Following the news from Moscow that Russian President Vladimir Putin has agreed that the price of gas for Serbia will not change in the next six months, political scientist Vuk Velebit says it is no coincidence that this is happening six months before the elections in Serbia, and that he thinks this is Putin’s pre-election gift to Vučić.
It is not known exactly what Serbia will do to thank Russia, but it is certain that the price of this political trade will be high, says Velebit.
On the one hand, this is good news, because if the global price of gas continues to grow, it will have big consequences. “Serbia is dependent on Russian gas, and this would have both economic and political consequences,” Velebit said, adding that, on the other hand, Russia is buying its political support in Serbia with this concession.
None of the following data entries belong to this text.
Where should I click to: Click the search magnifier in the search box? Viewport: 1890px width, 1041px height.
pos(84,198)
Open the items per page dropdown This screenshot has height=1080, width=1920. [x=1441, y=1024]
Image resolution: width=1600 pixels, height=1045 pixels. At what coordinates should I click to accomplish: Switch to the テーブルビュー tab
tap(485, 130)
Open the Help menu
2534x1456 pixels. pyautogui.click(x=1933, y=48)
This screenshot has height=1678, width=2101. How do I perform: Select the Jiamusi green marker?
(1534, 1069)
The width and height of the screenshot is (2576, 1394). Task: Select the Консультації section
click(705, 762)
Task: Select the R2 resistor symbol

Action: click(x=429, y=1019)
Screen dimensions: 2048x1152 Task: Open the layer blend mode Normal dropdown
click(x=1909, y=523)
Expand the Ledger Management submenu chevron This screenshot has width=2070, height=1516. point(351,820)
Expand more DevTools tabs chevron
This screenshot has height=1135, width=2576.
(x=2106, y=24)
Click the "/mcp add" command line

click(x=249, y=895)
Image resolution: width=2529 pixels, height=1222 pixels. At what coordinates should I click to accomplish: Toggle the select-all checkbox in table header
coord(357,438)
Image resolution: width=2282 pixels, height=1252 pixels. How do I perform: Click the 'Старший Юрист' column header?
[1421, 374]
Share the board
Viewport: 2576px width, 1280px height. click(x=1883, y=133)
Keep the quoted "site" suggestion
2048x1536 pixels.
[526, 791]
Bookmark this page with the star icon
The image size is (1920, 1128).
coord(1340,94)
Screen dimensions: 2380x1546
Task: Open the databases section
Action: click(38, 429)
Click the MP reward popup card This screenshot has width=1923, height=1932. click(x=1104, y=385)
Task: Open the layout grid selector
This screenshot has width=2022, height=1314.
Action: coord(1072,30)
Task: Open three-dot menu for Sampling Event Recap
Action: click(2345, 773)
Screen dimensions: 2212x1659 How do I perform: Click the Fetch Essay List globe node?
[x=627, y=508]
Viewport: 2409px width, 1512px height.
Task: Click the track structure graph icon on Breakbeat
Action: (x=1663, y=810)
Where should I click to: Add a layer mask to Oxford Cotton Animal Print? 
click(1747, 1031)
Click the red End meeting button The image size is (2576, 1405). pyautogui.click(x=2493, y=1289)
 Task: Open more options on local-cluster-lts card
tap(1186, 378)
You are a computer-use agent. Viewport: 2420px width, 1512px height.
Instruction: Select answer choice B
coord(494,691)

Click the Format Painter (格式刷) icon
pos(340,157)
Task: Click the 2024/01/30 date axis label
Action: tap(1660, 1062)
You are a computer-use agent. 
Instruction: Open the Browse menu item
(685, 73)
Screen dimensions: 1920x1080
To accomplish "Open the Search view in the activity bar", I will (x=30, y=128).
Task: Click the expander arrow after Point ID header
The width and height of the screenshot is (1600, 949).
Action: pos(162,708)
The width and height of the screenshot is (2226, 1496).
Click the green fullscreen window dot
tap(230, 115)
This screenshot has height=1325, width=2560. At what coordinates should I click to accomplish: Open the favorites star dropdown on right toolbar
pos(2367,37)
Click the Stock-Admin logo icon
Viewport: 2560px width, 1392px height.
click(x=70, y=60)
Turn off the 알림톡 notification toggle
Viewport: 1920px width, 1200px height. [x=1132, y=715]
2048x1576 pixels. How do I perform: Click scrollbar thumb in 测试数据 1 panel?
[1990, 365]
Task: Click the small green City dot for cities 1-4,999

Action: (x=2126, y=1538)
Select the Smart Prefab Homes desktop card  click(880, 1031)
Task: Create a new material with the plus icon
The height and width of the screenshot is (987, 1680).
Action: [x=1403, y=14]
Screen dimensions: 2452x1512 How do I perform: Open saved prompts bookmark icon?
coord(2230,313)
He underlined that there are no friendships in the theory of international relations and recalled what Vucic constantly reiterates the phrase “Serbian-Russian relations are at the highest level”, but Russian partners do not see it that way. “Russia is a serious superpower and they care about their interests are. Their interest is for Serbia to remain an ally of Russia in the Balkans, as it can expand its influence regionally,” the political scientist said.
Velebit also said he believed the gas price was agreed in advance with Putin, although the president’s narrative before he left was that he would go and ask Putin to keep the gas price good for Serbia. “The price was agreed in advance, as reported by the Russian press, which has learned from Serbian sources that the price was agreed before the visit and that Vucic will present it as his pre-election success,” Velebit added.
He underlined the fact that Vucic’s visits to Putin always take place before the elections, as Putin is trying to keep Vucic close to him, even though he is aware that he cannot trust him.
Velebit also said that the Russian press wrote about Vučić as a “confidante of the West”, while on the other hand, Vucic is trying to satisfy his electorate. “Putin underlined that he expected voters to recognise the high level of cooperation between Serbia and Russia in the elections and that a part of the pro-Russian electorate in Serbia will be satisfied,” the expert said.